Return each line of the listing that contains the string "Bijouterie".

::: RECORDS FOR PROCESSING

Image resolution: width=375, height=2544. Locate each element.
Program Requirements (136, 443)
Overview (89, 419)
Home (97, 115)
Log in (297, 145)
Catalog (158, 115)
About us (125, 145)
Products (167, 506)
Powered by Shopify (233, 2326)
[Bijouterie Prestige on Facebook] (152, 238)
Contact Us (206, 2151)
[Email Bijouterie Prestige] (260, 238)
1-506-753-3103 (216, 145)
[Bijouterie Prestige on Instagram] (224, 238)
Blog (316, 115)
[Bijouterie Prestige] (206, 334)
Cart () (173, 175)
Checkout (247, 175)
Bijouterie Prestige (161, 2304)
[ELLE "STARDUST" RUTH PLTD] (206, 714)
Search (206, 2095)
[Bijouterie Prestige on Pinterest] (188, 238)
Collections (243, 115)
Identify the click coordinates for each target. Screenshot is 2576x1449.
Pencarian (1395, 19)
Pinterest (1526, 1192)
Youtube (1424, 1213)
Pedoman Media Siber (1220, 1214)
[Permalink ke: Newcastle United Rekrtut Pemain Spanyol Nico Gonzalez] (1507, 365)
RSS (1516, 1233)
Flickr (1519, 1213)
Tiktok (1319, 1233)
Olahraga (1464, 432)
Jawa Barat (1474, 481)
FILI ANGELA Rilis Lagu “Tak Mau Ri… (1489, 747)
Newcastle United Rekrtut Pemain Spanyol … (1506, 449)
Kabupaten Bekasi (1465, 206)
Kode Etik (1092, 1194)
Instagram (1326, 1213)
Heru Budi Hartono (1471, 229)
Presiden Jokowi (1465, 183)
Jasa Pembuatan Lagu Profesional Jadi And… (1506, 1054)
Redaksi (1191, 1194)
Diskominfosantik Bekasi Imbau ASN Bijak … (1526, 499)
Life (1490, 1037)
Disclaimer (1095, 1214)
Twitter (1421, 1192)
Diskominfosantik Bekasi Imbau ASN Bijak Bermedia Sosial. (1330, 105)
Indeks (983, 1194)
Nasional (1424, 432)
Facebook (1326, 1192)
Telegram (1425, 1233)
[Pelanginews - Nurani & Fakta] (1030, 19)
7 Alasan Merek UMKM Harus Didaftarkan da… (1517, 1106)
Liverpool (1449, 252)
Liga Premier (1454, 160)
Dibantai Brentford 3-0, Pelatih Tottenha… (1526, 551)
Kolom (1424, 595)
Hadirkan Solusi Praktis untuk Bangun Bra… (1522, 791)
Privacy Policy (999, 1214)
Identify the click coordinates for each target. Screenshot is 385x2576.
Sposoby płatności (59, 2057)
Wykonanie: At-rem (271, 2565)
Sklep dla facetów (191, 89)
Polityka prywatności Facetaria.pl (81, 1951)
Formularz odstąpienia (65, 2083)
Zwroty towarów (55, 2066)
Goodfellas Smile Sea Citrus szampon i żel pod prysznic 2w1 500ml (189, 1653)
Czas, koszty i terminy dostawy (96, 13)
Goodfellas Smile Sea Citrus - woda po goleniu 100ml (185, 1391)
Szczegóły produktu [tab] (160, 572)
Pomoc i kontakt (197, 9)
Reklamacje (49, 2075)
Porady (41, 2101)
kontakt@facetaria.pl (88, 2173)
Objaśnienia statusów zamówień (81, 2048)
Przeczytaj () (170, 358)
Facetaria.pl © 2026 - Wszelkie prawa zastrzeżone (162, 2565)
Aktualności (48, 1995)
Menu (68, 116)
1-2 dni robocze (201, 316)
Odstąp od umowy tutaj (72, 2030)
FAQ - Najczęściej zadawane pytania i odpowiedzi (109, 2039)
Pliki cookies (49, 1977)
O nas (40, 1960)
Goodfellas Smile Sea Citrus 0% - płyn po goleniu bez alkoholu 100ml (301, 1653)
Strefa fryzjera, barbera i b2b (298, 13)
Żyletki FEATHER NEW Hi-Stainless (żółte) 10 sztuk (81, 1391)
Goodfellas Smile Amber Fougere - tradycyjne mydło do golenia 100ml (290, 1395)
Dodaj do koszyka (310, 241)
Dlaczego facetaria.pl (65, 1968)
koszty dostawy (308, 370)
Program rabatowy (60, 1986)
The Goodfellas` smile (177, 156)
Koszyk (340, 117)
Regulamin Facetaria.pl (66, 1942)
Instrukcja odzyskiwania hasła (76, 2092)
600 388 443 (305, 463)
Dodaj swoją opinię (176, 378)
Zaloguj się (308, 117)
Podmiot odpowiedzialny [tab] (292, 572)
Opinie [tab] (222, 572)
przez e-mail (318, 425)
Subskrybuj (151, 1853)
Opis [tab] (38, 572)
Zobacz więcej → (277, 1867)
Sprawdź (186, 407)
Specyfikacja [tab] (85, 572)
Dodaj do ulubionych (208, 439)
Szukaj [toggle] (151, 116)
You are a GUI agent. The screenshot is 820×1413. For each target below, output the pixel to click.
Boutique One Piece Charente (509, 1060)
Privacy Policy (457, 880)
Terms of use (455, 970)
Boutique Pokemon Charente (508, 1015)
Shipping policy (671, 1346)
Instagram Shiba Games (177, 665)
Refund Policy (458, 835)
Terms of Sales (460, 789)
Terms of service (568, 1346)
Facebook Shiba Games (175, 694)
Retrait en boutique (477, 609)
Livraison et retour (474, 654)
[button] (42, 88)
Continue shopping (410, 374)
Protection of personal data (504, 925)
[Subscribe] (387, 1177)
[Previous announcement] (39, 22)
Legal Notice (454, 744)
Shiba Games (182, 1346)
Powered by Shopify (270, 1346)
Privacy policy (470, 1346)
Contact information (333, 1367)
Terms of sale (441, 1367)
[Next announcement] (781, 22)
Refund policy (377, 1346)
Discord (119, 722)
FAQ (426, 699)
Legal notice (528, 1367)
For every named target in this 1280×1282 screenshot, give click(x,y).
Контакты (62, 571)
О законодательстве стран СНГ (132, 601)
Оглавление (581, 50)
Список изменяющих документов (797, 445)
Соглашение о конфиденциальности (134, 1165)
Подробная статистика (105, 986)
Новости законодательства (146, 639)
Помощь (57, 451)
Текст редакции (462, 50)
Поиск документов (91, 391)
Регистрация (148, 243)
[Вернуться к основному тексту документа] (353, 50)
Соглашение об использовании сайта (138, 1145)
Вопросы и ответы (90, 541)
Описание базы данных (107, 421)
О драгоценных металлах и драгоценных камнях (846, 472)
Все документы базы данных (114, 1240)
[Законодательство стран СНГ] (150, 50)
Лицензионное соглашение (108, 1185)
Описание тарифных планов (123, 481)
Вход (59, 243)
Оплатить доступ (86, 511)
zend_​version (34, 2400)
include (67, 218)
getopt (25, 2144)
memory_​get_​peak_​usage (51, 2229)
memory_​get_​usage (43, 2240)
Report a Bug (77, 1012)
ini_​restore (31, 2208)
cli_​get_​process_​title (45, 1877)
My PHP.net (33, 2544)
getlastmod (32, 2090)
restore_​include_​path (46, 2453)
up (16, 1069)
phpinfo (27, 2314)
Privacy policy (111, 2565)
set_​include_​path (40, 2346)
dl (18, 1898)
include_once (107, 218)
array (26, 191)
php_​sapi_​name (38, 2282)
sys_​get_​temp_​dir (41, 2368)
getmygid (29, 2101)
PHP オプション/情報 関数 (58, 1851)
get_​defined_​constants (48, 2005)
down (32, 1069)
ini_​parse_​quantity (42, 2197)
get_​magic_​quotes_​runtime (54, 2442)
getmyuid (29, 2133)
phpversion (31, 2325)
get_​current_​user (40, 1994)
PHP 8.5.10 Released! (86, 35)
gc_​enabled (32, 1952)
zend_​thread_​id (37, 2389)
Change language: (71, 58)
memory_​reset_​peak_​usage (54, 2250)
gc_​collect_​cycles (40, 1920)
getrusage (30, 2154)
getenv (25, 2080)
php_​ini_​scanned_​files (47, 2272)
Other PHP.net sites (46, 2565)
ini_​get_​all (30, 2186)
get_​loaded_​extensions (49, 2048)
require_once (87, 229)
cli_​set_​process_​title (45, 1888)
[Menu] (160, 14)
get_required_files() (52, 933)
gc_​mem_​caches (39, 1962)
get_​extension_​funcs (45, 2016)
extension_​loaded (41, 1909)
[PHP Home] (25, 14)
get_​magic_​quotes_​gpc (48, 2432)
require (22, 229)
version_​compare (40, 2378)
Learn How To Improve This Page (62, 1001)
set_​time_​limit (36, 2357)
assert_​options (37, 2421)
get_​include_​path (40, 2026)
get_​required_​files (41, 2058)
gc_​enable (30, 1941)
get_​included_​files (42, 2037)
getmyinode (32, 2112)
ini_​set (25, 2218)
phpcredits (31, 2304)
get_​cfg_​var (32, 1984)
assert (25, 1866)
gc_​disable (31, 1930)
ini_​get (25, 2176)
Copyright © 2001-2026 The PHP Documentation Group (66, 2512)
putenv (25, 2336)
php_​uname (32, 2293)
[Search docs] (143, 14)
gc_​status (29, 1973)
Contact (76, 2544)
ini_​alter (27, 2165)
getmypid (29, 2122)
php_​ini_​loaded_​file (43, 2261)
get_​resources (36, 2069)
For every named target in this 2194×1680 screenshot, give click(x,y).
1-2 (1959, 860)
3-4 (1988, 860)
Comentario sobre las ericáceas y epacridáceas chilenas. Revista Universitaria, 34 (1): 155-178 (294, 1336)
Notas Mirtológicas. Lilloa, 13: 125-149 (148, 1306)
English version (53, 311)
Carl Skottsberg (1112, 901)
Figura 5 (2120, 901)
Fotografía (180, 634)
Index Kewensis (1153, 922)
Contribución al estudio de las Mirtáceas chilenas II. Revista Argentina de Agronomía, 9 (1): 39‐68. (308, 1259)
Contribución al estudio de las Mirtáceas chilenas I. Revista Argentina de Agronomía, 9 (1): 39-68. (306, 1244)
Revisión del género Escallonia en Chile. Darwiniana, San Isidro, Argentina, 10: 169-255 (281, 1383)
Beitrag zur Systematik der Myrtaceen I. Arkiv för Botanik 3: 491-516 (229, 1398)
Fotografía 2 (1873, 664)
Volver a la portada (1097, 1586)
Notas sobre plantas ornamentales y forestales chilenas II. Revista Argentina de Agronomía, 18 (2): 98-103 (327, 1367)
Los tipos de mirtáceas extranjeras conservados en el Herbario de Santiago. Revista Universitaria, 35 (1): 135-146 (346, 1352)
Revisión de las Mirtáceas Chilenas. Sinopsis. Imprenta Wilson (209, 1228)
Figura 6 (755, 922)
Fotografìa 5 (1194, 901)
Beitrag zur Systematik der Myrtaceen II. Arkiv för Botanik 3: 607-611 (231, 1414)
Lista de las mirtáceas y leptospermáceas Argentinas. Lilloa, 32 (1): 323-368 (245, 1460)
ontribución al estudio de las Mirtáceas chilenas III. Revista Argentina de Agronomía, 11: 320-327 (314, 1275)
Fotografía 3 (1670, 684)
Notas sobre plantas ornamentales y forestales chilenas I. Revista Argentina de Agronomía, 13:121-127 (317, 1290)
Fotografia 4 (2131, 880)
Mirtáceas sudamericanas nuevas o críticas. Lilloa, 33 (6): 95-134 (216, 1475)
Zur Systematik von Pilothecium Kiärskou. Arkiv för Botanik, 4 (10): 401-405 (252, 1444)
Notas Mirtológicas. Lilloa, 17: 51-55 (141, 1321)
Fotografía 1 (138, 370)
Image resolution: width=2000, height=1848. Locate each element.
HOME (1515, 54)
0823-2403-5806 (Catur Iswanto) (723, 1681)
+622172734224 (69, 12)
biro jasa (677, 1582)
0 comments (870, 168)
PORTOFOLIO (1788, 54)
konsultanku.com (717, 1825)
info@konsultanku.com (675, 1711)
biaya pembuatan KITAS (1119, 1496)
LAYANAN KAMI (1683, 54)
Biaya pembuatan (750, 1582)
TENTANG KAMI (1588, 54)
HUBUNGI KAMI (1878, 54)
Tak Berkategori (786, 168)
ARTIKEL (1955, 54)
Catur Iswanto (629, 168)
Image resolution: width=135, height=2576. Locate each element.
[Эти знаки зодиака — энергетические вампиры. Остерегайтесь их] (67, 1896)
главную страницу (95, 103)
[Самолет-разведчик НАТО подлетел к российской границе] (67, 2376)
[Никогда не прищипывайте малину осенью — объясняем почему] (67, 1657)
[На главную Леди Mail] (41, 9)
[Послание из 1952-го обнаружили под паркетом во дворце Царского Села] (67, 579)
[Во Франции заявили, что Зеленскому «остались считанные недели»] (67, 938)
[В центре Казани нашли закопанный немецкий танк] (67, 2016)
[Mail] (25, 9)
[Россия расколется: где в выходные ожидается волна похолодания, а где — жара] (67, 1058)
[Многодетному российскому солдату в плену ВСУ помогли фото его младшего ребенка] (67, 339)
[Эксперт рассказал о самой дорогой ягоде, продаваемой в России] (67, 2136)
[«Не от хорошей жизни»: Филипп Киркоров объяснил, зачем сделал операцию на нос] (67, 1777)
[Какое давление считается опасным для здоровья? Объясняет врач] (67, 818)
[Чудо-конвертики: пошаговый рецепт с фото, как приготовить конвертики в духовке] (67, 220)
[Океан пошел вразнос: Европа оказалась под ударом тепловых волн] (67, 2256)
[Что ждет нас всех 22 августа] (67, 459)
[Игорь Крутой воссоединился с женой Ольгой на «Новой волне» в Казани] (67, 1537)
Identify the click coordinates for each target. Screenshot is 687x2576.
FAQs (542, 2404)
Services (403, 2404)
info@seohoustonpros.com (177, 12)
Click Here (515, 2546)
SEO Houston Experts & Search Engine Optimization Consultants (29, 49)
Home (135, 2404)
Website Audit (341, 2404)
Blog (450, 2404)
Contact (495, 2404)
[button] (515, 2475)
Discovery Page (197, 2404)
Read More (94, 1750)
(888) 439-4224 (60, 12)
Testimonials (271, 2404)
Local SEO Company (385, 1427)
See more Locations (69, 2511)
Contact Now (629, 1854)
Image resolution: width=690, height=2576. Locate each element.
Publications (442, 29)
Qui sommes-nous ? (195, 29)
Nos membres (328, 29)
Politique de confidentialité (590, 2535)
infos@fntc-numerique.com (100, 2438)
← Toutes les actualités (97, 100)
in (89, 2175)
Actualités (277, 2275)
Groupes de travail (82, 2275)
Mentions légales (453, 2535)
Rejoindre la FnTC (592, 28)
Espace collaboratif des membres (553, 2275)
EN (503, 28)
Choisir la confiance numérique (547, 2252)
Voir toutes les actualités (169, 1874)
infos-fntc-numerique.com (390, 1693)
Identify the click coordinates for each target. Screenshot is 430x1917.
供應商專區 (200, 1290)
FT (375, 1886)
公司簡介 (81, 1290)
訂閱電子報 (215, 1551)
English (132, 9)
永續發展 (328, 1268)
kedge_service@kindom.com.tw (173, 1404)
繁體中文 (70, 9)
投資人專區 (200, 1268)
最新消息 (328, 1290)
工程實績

::::::

ANSWER TO THE EXERCISE
[Bijouterie Prestige on Facebook] (152, 238)
[Email Bijouterie Prestige] (260, 238)
[Bijouterie Prestige on Instagram] (224, 238)
[Bijouterie Prestige] (206, 334)
Bijouterie Prestige (161, 2304)
[Bijouterie Prestige on Pinterest] (188, 238)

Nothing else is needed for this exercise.